A panel of voice experts delved into a type of case that many otolaryngologists may find difficult to diagnose: dysphonia without lesions or problems with vocal fold motion. The discussion mainly touched on scarring, muscle tension dysphonia, and essential tremor.
Explore This IssueJune 2017
Clark Rosen, MD, moderator of the session and director of the University of Pittsburgh Voice Center, said that these cases are often vexing to some general otolaryngologists. “When we see people with dysphonia, and they’re clearly dysphonic, but you look at the larynx and there’s no obvious lesion [and] no obvious motion impairment, the question is, why are they dysphonic?” he said. “In talking to my general otolaryngology colleagues, it would be this group of patients they struggle with the most.”

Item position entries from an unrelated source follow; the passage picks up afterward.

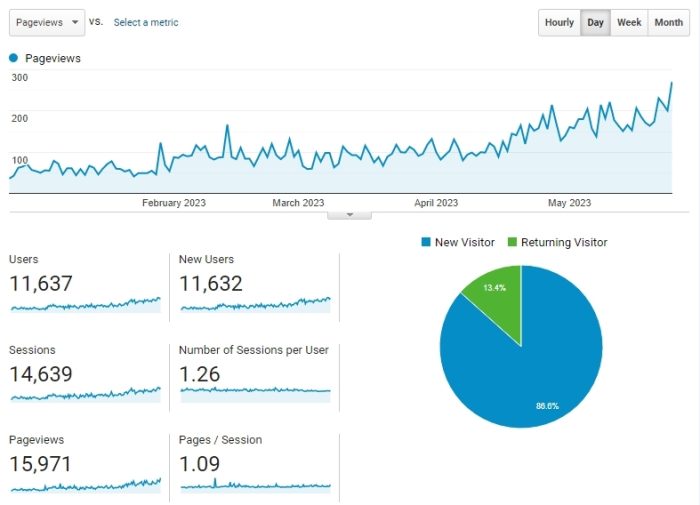Open the Pageviews sparkline at bottom
The height and width of the screenshot is (505, 700).
coord(85,485)
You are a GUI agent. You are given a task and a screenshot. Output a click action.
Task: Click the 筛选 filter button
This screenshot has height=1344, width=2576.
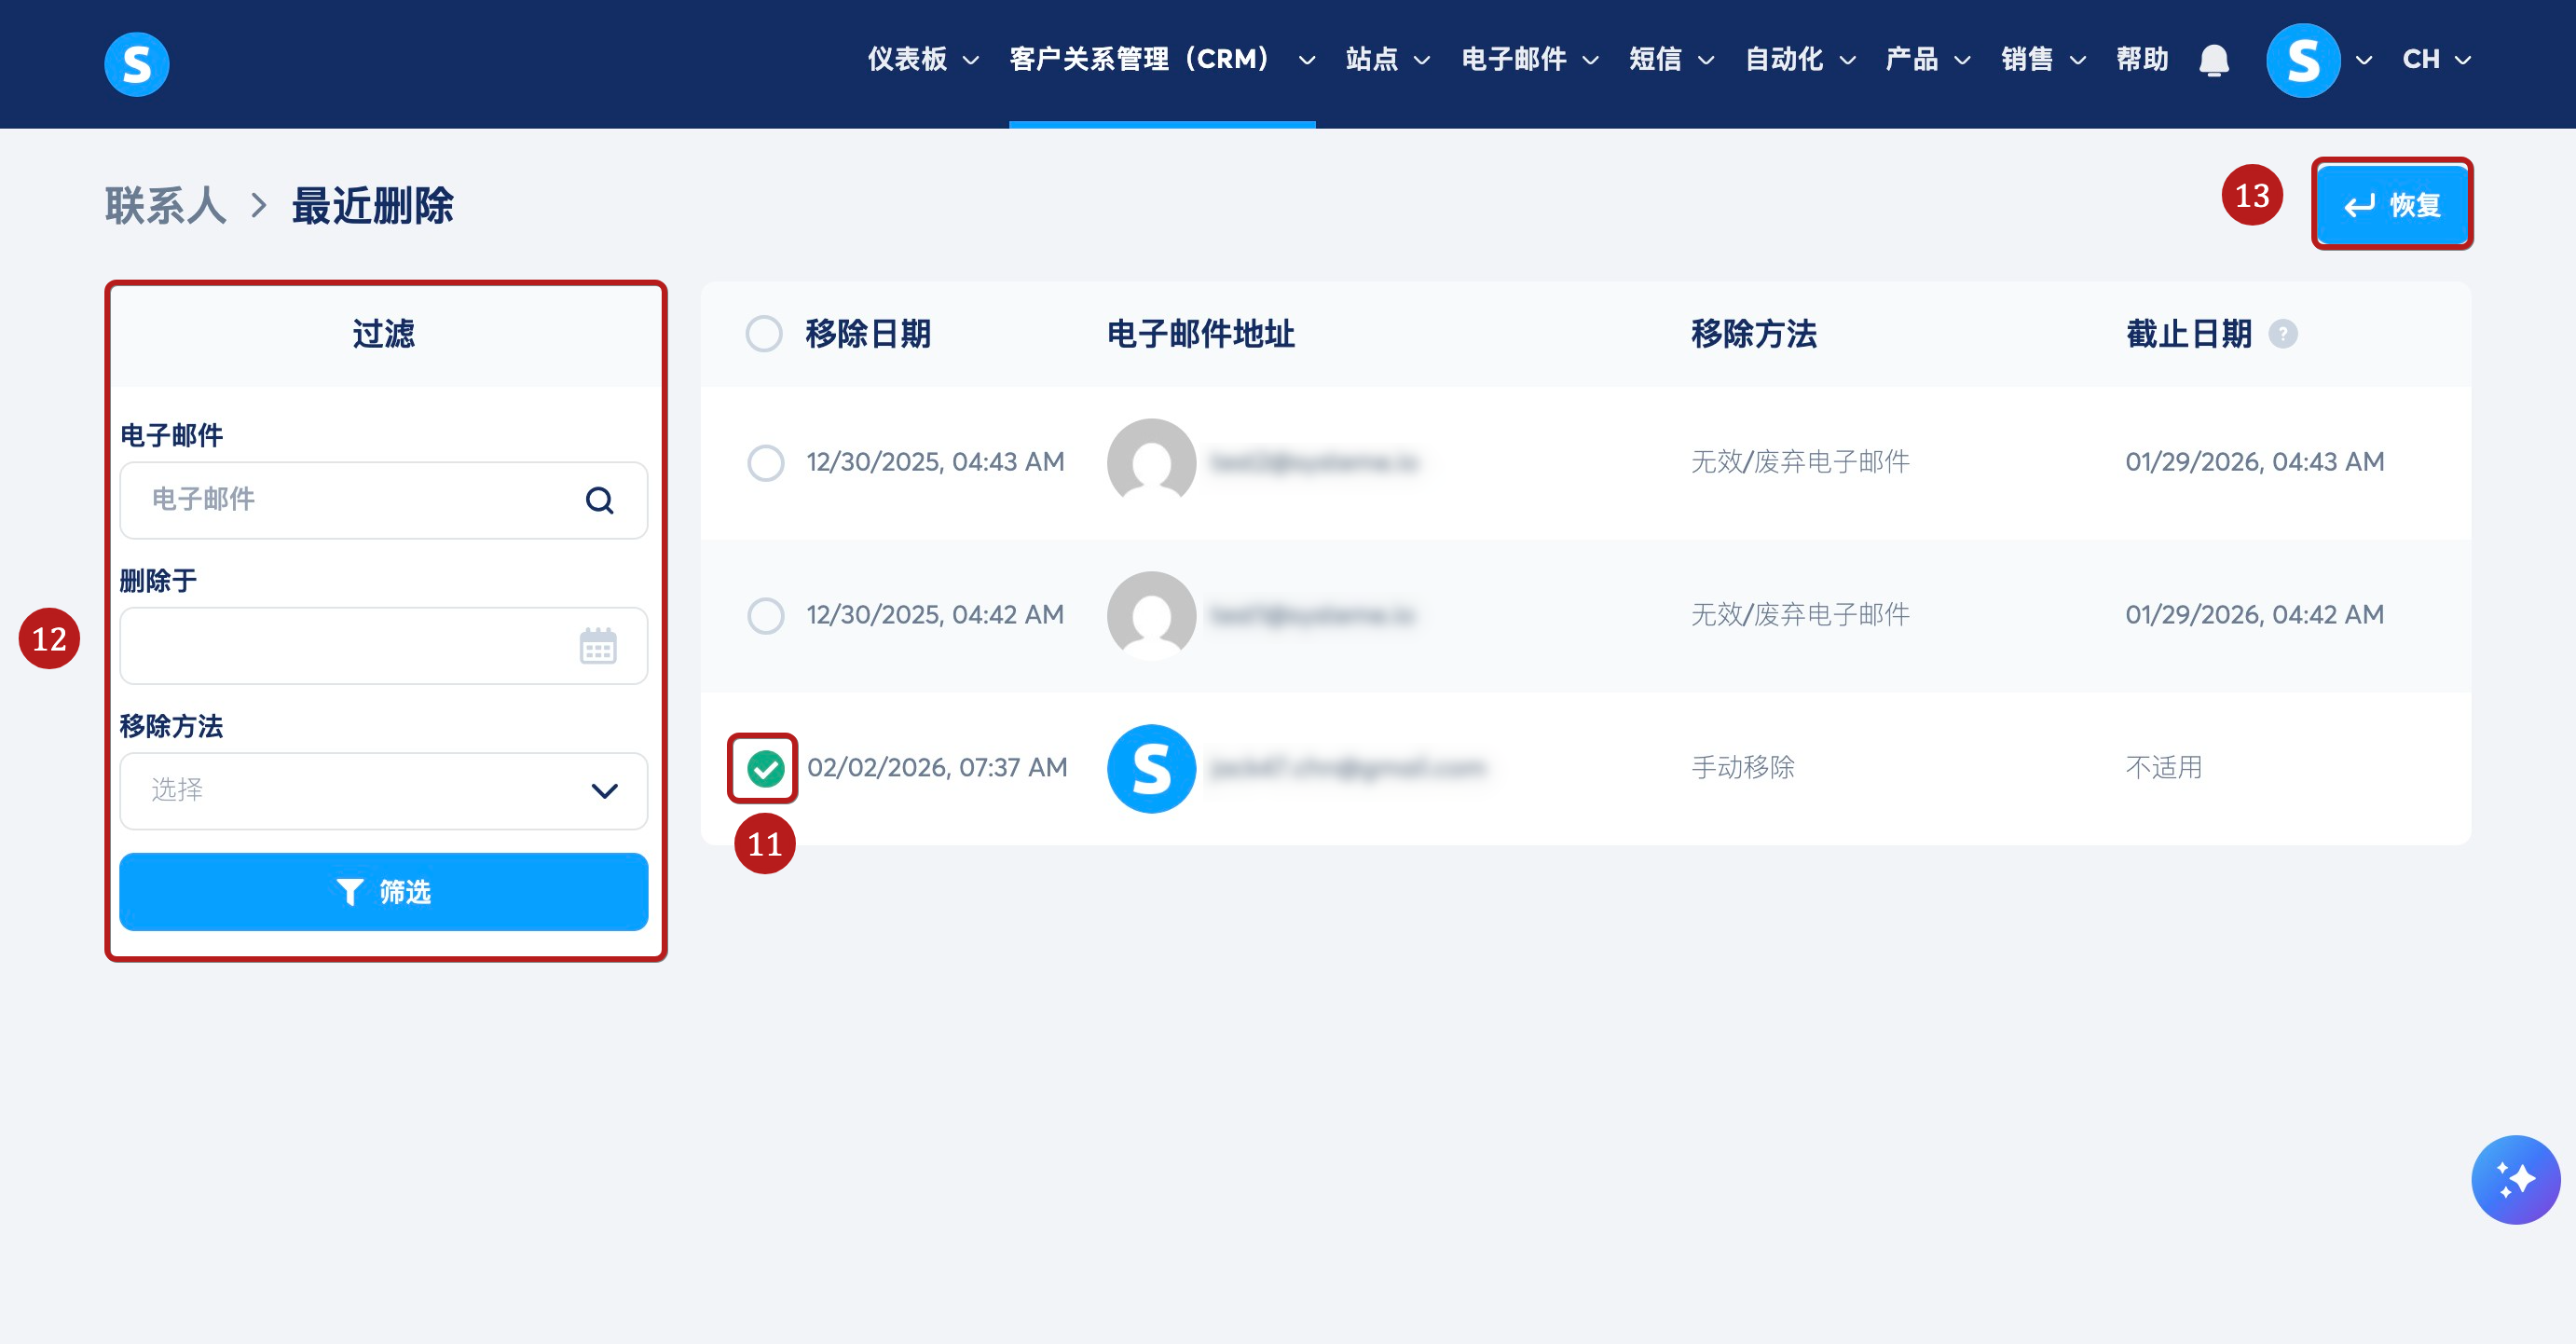tap(383, 892)
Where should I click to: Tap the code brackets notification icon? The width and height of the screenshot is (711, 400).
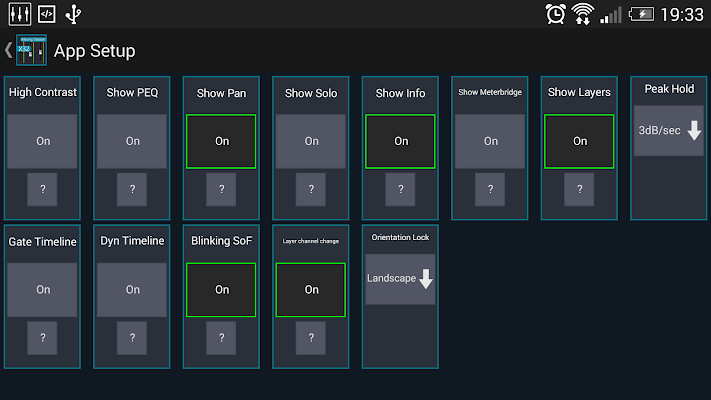[46, 14]
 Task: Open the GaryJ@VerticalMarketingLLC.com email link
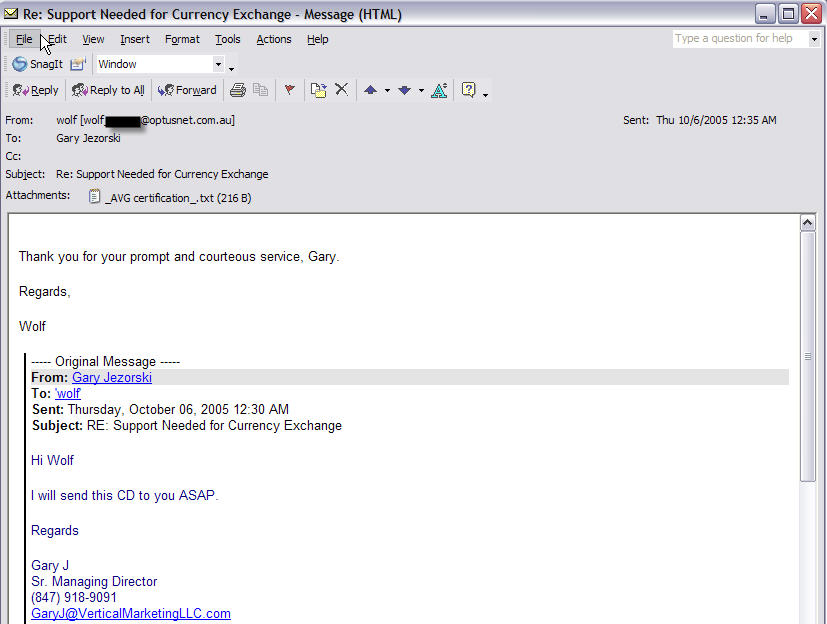[131, 613]
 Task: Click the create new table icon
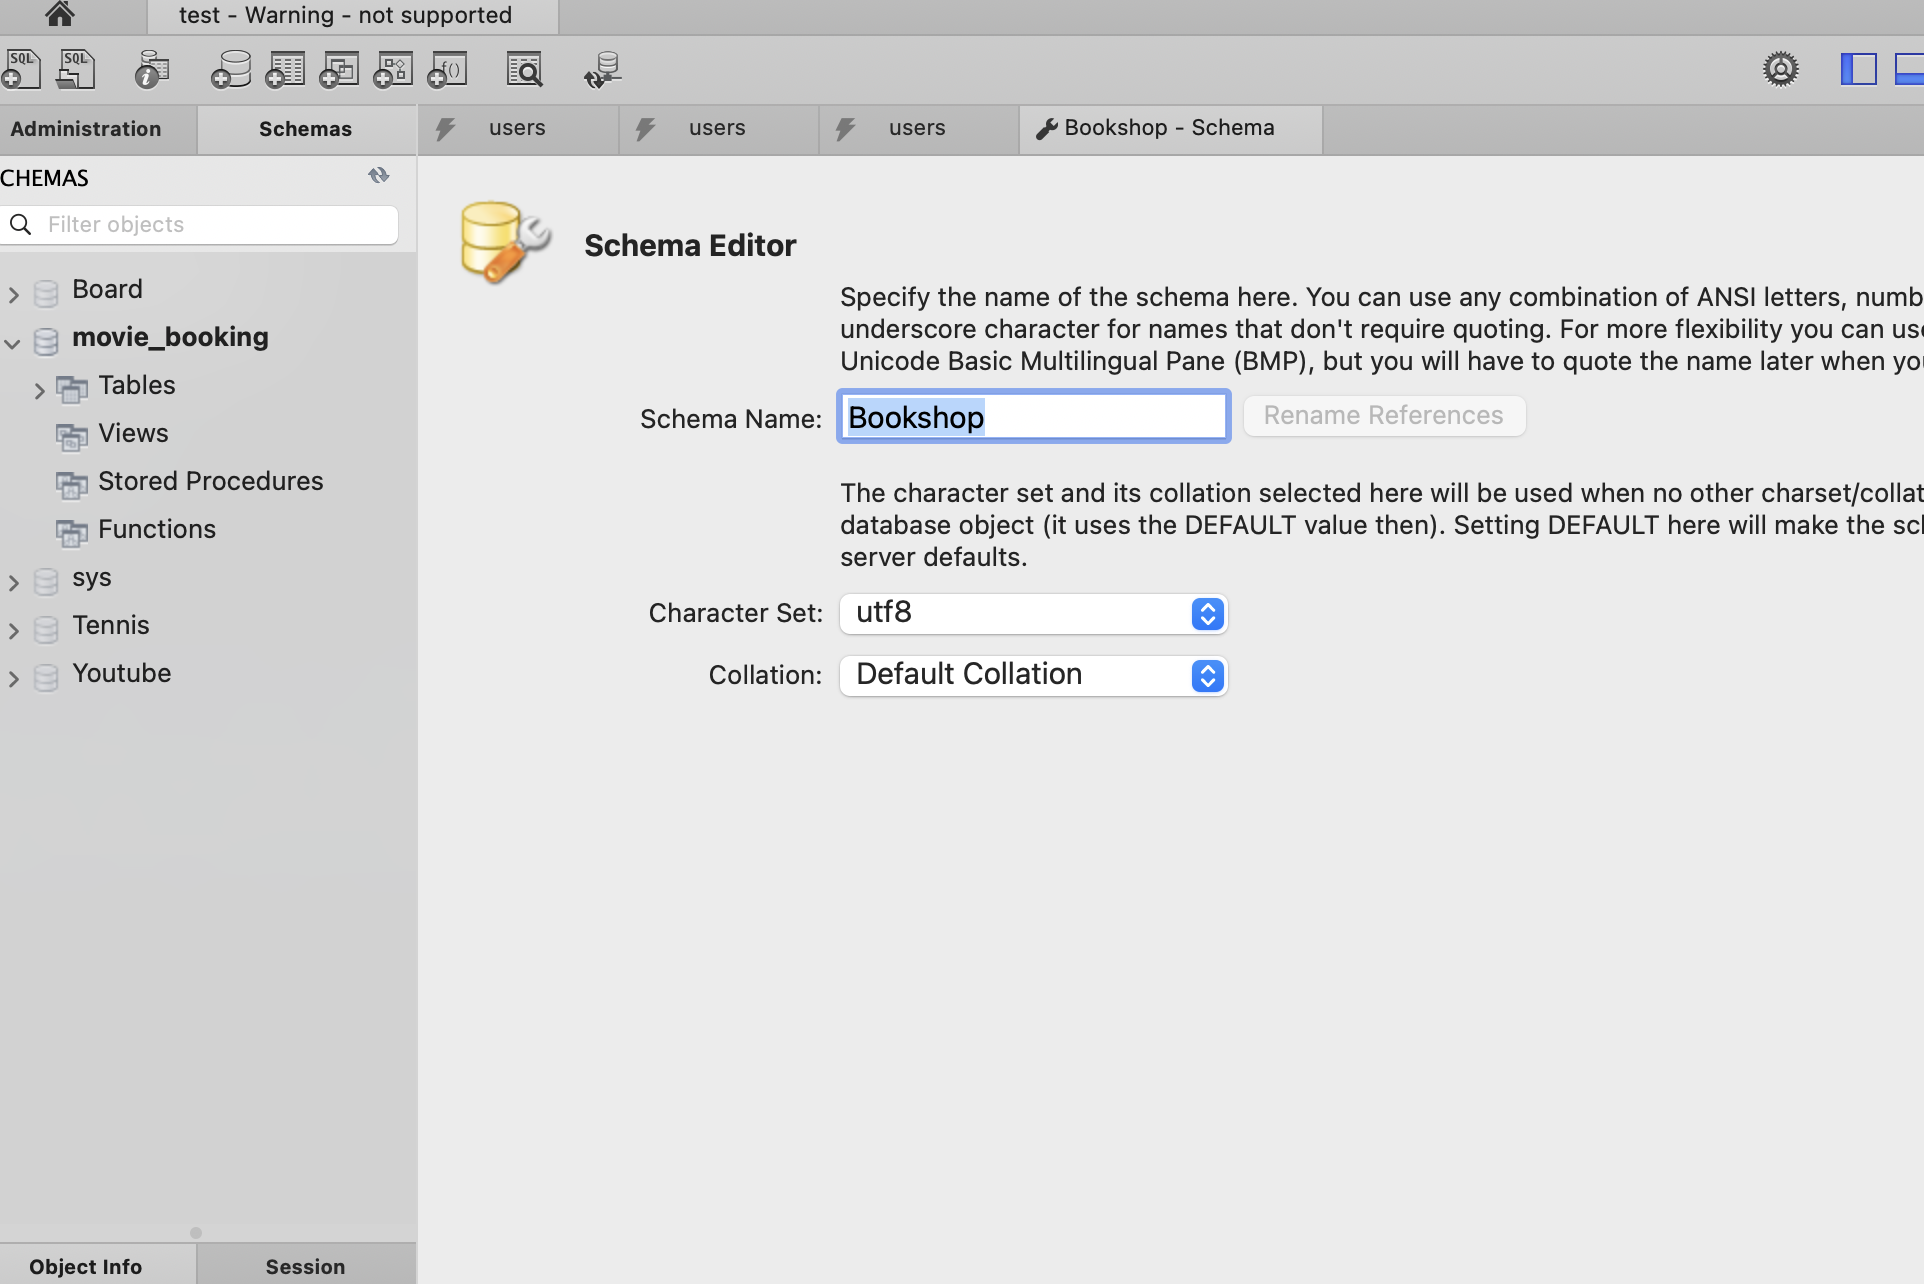(285, 69)
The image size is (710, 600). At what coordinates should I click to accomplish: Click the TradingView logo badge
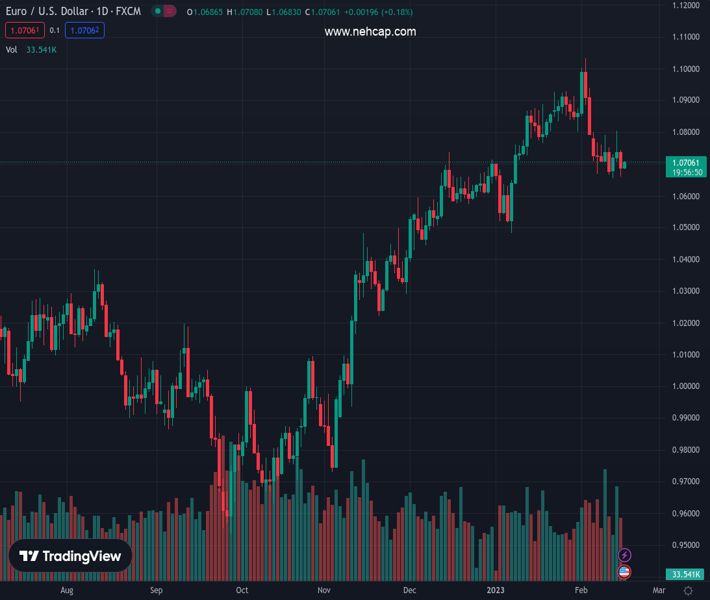click(x=71, y=557)
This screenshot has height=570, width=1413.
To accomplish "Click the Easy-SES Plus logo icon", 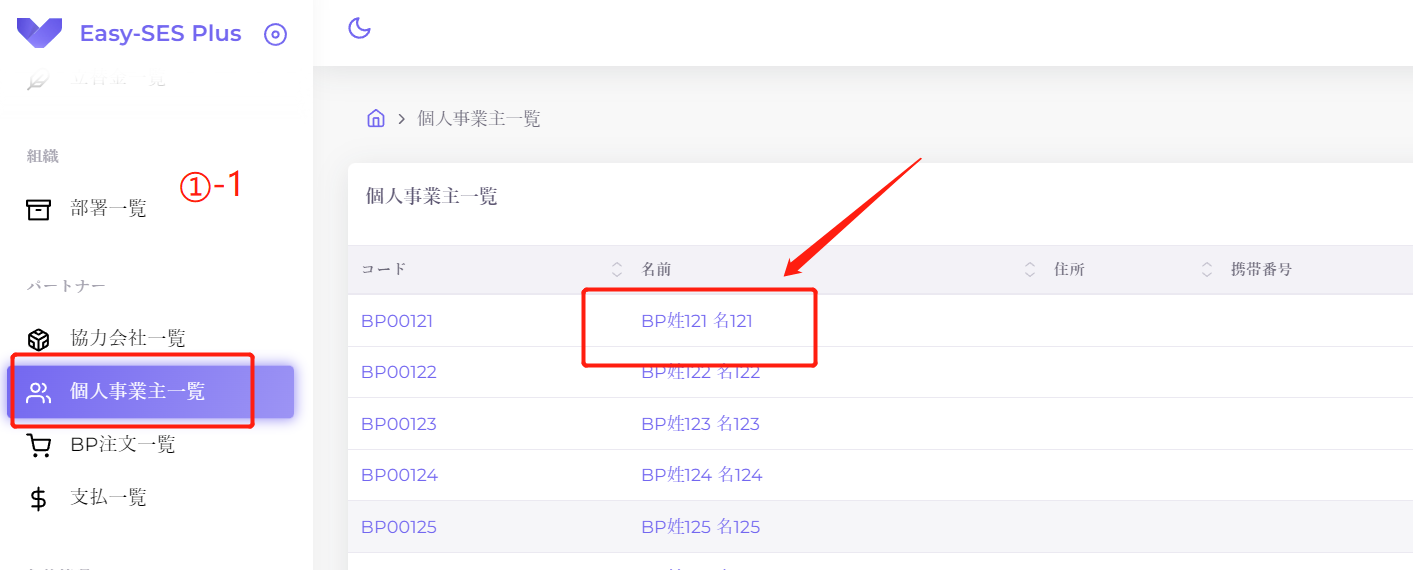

The differential diagnosis for dysphonia without a vocal fold lesion or motion impairment includes primary muscle tension dysphonia, vocal fold atrophy, secondary muscle tension dysphonia associated with glottal incompetence, essential tremor of the vocal tract, spasmodic dysphonia, vocal fold scar or sulcus vocalis, inflammation, and a functional or psychogenic cause.
Case 1: Hoarseness after Cough
Panelists discussed the case of a 64-year-old woman who, for four months, experienced hoarseness that started with a bad cough. She had no past voice problems, but had prior tobacco use and chronic obstructive pulmonary disease (COPD). She had a Voice Handicap Index-10 (VHI-10) of 32.
The panelists offered some tips on their initial evaluation.
Norman Hogikyan, MD, professor of otolaryngology at the University of Michigan in Ann Arbor, said he would take a long listen to her voice before using an endoscope. “I think too often people will jump to drop in the scope to try to understand what’s going on. … I’d like to interrogate her vocal capabilities a little bit more [and] listen to some non-voice laryngeal tasks. I’d like to listen to her doing a sustained voice task, and I’d also like to assess her range.
Mark Courey, MD, director of the Grabscheid Voice and Swallowing Center at Mount Sinai in New York City, agreed. “I would try to have her talk a little bit longer and get some sustained phonation,” he said. “And I would also be palpating her neck when I was doing this to see what was going on with her neck muscles.”
Michael Johns III, MD, director of the University of Southern California Voice Center in Los Angeles, emphasized the value of an “up-close evaluation” on endoscopy. “We can gain a lot of information from a very detailed, high quality anatomic examination.”